• Task requirements: Find the line below with "Image resolution: width=930". Print it and every line after it exactly, through the last line, leaving out the pictures.
--------------------------------------------------
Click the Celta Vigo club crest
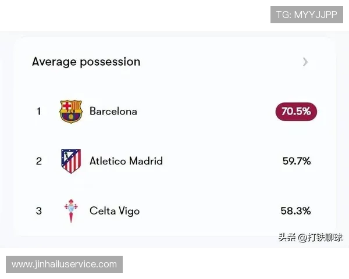 (x=71, y=211)
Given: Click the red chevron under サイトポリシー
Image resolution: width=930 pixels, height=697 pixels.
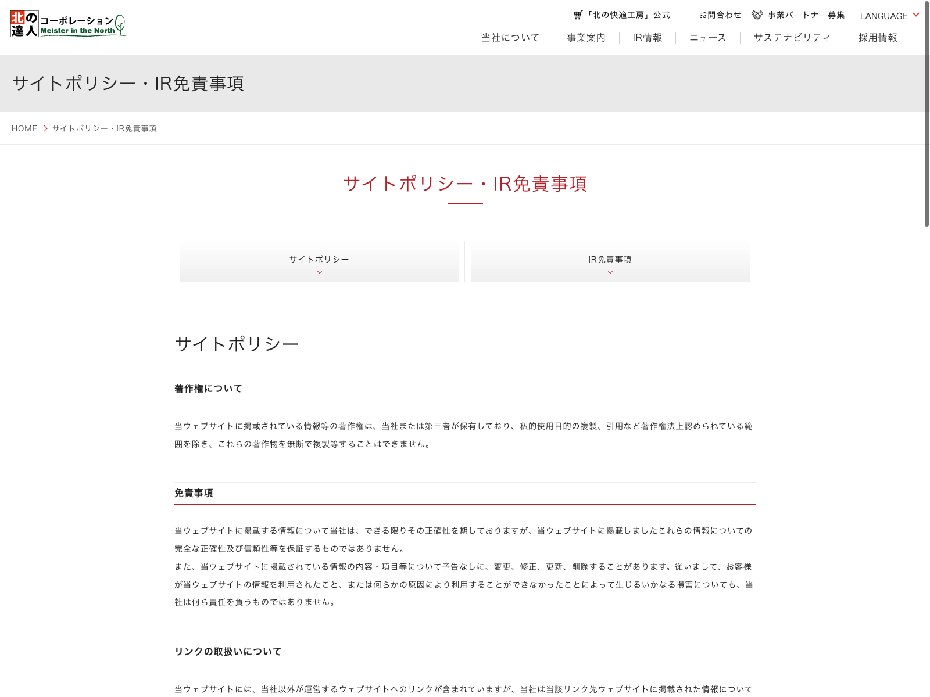Looking at the screenshot, I should (319, 272).
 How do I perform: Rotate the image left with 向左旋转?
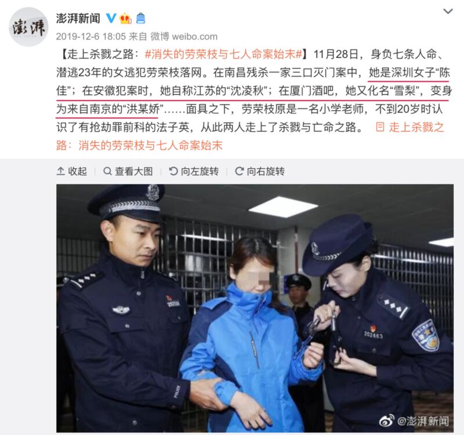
--------------------------------------------------
• Written solution:
Image resolution: width=930 pixels, height=697 pixels.
Looking at the screenshot, I should (319, 272).
 How do I perform: Rotate the image left with 向左旋转?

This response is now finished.